Records >>

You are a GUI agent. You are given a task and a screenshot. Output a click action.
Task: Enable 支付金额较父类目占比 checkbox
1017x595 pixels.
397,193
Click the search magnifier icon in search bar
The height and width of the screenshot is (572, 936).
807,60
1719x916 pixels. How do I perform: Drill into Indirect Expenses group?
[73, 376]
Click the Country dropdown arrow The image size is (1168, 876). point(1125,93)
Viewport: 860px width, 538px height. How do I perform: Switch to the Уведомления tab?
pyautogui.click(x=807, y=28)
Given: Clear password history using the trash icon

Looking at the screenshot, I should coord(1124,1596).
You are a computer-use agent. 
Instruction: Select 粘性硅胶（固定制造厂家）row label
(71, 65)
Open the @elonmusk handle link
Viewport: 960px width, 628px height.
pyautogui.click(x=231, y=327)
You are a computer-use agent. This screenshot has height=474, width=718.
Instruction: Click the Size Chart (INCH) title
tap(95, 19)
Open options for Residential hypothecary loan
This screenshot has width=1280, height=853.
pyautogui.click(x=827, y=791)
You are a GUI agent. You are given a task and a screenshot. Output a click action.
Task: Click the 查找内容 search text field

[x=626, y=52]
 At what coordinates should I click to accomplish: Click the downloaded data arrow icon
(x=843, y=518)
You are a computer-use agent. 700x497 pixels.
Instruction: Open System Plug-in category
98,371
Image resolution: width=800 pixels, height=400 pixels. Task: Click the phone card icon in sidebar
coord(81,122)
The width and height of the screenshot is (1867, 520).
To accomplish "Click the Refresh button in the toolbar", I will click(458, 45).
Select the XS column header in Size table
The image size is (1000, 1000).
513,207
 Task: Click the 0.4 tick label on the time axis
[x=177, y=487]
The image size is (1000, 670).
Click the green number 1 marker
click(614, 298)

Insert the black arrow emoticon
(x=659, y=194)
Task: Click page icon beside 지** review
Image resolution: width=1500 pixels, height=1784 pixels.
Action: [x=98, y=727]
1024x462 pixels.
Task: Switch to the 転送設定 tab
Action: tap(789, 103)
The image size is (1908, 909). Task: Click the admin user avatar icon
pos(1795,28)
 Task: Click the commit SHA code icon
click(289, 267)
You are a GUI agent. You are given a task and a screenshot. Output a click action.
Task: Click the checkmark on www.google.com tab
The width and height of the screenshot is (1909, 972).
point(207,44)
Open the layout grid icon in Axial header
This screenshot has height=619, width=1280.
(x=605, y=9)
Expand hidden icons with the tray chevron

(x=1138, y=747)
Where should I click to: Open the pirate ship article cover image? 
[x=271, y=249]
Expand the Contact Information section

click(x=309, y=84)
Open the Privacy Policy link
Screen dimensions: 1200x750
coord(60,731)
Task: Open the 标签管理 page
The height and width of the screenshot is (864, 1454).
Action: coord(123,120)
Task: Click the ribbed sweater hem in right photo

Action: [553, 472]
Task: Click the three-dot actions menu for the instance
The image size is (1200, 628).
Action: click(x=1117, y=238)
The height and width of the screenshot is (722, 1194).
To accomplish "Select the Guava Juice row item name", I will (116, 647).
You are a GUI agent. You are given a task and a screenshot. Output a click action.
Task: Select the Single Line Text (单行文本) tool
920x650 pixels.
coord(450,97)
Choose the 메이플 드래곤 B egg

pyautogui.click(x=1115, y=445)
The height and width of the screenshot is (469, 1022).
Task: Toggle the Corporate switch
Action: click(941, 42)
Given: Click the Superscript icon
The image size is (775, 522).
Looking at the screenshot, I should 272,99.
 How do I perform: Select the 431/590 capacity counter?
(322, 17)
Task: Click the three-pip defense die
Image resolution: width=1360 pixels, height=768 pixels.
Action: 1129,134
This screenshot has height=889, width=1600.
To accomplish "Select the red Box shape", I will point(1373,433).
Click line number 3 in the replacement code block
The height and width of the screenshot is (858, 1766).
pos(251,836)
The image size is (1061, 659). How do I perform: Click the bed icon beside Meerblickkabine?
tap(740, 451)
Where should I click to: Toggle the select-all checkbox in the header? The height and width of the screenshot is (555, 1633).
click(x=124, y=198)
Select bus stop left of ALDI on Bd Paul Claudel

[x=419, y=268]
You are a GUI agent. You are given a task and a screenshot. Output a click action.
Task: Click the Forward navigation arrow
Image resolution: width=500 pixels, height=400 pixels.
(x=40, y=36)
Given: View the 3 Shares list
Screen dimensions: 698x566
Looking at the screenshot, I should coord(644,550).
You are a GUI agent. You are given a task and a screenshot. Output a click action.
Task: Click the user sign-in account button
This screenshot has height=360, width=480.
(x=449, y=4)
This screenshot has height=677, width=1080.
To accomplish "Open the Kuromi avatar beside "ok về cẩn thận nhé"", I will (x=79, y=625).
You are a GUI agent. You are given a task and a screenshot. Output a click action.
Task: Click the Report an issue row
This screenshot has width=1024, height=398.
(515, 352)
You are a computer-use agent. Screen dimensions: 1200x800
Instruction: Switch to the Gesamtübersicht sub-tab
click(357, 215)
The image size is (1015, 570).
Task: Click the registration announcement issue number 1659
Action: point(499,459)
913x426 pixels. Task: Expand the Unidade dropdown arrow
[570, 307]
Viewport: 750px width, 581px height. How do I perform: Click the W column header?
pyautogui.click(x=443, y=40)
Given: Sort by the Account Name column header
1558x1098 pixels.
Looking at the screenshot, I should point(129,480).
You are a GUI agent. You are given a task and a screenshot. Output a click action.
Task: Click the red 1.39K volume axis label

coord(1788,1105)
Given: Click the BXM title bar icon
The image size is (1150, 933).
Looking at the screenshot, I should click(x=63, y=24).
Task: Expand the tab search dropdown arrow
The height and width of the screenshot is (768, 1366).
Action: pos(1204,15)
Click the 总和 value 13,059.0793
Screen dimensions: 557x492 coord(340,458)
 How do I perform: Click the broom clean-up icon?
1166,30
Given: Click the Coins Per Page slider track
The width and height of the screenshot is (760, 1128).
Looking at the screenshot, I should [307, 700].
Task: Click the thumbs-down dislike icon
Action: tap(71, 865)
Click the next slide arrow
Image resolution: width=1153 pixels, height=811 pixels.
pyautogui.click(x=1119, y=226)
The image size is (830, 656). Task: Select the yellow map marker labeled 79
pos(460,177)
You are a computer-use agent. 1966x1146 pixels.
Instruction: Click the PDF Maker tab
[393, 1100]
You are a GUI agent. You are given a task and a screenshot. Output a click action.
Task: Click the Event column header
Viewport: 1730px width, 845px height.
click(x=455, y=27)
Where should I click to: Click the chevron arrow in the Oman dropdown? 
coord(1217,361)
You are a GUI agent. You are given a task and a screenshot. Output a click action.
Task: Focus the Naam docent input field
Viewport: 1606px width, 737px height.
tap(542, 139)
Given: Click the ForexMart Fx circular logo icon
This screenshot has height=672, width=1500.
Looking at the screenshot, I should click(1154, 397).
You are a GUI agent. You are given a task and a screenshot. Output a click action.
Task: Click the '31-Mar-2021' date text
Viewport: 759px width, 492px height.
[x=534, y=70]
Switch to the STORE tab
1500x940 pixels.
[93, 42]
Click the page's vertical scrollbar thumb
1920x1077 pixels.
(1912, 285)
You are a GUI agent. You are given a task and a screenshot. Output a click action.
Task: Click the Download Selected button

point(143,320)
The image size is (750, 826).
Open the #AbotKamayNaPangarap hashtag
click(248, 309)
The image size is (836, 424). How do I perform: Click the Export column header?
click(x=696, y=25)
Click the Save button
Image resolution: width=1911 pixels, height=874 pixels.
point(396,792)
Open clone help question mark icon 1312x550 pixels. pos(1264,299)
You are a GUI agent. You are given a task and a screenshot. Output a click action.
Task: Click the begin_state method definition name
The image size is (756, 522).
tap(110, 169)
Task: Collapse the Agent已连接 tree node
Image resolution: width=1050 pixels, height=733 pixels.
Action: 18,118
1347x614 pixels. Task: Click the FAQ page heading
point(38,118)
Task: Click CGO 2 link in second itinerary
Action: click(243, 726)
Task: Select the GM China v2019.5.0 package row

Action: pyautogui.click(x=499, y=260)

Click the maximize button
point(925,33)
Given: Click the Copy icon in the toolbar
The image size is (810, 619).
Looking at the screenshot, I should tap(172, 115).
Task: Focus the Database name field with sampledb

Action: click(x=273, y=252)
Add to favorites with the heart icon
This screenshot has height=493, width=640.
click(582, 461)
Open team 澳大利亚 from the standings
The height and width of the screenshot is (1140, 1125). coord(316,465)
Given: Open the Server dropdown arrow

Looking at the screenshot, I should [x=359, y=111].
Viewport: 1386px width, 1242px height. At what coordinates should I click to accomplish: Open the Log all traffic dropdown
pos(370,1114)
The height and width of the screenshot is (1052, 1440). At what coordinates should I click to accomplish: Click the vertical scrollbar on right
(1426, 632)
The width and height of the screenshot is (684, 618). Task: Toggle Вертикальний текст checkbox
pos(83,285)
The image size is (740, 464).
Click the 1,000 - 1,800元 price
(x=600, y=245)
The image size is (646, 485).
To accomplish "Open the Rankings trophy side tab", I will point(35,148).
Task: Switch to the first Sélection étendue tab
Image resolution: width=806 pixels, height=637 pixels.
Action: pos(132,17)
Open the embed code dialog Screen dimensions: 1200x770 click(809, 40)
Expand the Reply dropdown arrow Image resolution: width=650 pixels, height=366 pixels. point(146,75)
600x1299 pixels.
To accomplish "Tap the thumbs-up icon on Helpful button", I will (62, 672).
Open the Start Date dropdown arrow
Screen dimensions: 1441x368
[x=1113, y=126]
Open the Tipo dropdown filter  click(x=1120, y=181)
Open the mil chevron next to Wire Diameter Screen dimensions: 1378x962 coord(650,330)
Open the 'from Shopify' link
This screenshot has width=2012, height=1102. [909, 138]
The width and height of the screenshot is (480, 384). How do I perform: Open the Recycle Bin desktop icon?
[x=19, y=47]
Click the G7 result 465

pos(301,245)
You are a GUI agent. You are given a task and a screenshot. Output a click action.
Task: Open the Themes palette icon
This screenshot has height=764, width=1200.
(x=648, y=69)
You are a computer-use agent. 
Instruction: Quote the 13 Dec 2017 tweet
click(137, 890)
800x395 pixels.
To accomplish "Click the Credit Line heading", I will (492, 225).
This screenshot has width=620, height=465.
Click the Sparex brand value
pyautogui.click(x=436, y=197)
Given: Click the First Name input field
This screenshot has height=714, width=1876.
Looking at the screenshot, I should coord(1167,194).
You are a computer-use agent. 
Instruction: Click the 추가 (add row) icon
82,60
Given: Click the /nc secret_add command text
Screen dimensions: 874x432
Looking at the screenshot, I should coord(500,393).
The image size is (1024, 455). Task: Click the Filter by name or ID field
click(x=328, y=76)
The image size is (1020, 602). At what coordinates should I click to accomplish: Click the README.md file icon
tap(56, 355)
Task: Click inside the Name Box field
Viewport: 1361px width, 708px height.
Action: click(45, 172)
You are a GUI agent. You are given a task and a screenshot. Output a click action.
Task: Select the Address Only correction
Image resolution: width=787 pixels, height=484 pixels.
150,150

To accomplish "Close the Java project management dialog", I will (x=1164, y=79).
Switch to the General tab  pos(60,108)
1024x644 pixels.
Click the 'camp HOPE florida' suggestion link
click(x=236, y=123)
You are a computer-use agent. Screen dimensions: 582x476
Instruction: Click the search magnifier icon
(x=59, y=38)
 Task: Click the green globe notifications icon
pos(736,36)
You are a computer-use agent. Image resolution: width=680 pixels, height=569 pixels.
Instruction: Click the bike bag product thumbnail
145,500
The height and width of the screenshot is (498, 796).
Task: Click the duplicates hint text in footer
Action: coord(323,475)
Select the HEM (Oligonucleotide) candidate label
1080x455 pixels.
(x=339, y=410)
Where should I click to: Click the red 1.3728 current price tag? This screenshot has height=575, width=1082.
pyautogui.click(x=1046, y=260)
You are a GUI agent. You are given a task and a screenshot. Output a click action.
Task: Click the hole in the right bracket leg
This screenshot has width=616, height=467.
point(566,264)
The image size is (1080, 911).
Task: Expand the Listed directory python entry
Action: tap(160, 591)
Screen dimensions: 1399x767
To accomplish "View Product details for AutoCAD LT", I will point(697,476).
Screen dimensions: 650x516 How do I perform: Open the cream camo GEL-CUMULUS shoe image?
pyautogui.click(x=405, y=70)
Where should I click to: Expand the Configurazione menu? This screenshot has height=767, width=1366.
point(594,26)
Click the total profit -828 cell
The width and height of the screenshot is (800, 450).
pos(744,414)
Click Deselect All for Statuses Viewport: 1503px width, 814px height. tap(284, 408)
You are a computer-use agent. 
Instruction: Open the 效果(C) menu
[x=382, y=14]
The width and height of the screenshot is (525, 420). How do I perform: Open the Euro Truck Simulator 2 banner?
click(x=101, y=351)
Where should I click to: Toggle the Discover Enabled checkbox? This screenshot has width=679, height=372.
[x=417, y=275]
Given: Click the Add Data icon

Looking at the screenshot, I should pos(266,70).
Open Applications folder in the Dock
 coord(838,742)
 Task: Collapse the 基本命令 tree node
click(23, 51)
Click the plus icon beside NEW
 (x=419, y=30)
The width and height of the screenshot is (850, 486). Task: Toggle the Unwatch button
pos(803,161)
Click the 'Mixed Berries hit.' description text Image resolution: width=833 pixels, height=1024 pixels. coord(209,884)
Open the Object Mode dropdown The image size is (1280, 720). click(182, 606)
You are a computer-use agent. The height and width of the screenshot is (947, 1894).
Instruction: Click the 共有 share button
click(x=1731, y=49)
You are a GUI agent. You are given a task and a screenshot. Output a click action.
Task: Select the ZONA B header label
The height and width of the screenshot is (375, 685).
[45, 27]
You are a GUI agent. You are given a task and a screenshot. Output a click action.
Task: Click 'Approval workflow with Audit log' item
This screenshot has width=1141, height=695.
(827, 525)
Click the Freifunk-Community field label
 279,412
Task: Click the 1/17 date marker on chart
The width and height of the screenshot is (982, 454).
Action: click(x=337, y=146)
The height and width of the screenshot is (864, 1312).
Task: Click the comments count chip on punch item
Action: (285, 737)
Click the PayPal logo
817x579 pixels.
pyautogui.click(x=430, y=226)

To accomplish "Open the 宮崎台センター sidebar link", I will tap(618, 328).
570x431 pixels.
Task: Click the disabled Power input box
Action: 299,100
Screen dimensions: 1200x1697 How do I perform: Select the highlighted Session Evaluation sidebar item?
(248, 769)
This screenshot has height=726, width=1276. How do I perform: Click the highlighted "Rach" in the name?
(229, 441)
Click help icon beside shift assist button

What needs to be done >>
For this exercise, please copy exactly the lines of the material above from its first line through the line where "Click the Country" appears.

Answer to this exercise >>
You are a GUI agent. You are given a task and a screenshot. Output a click action.
Task: Enable 支付金额较父类目占比 checkbox
1017x595 pixels.
397,193
Click the search magnifier icon in search bar
The height and width of the screenshot is (572, 936).
807,60
1719x916 pixels. How do I perform: Drill into Indirect Expenses group?
[73, 376]
Click the Country dropdown arrow The image size is (1168, 876). point(1125,93)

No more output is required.